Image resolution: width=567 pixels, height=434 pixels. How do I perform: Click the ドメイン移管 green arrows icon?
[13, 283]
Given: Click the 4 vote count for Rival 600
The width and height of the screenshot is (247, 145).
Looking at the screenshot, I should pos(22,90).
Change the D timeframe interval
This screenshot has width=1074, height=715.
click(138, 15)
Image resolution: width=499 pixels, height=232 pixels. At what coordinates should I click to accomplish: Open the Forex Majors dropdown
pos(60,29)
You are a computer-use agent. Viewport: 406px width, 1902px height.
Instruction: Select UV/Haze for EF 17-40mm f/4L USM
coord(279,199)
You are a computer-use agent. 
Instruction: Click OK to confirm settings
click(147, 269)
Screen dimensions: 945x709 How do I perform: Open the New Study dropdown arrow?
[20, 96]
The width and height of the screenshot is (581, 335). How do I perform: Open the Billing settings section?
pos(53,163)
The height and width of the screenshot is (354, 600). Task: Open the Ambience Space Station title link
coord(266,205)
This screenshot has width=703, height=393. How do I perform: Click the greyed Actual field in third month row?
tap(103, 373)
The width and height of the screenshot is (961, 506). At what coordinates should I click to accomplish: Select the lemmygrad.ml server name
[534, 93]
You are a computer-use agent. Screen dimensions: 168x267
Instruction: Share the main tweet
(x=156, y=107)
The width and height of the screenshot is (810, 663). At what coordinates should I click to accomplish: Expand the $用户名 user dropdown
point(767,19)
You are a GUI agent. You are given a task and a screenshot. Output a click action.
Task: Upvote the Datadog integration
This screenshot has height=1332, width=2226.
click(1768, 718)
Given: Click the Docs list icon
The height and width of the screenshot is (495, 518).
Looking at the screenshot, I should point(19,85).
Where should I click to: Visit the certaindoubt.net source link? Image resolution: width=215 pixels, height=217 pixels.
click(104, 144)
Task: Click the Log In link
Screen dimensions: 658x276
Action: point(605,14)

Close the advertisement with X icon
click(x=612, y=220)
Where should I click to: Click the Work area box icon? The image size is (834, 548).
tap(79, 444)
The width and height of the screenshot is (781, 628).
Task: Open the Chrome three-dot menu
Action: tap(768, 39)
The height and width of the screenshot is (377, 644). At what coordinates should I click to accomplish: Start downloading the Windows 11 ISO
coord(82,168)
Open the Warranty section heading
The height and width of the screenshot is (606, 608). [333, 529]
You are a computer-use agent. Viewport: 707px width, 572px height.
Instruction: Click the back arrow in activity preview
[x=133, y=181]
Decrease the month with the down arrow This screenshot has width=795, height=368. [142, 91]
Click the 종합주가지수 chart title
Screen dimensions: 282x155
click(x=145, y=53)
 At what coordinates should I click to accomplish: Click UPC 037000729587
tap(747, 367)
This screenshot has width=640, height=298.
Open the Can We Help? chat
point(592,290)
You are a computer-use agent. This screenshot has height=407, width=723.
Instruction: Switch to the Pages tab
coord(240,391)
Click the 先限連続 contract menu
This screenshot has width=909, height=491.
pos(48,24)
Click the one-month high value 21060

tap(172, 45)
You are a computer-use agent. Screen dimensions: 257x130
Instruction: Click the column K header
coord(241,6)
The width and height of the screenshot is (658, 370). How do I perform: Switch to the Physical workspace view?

=== TASK GOAL ===
What is needed is an exact copy of the lines from the one containing "Task: Upvote the Datadog integration" through the last line of the records above, both included.

=== EXERCISE RESULT ===
Task: Upvote the Datadog integration
This screenshot has height=1332, width=2226.
click(1768, 718)
Given: Click the Docs list icon
The height and width of the screenshot is (495, 518).
Looking at the screenshot, I should point(19,85).
Where should I click to: Visit the certaindoubt.net source link? Image resolution: width=215 pixels, height=217 pixels.
click(104, 144)
Task: Click the Log In link
Screen dimensions: 658x276
Action: point(605,14)

Close the advertisement with X icon
click(x=612, y=220)
Where should I click to: Click the Work area box icon? The image size is (834, 548).
tap(79, 444)
The width and height of the screenshot is (781, 628).
Task: Open the Chrome three-dot menu
Action: tap(768, 39)
The height and width of the screenshot is (377, 644). At what coordinates should I click to accomplish: Start downloading the Windows 11 ISO
coord(82,168)
Open the Warranty section heading
The height and width of the screenshot is (606, 608). [333, 529]
You are a computer-use agent. Viewport: 707px width, 572px height.
Instruction: Click the back arrow in activity preview
[x=133, y=181]
Decrease the month with the down arrow This screenshot has width=795, height=368. [142, 91]
Click the 종합주가지수 chart title
Screen dimensions: 282x155
click(x=145, y=53)
 At what coordinates should I click to accomplish: Click UPC 037000729587
tap(747, 367)
This screenshot has width=640, height=298.
Open the Can We Help? chat
point(592,290)
You are a computer-use agent. This screenshot has height=407, width=723.
Instruction: Switch to the Pages tab
coord(240,391)
Click the 先限連続 contract menu
This screenshot has width=909, height=491.
pos(48,24)
Click the one-month high value 21060

tap(172, 45)
You are a computer-use agent. Screen dimensions: 257x130
Instruction: Click the column K header
coord(241,6)
The width and height of the screenshot is (658, 370). How do I perform: Switch to the Physical workspace view?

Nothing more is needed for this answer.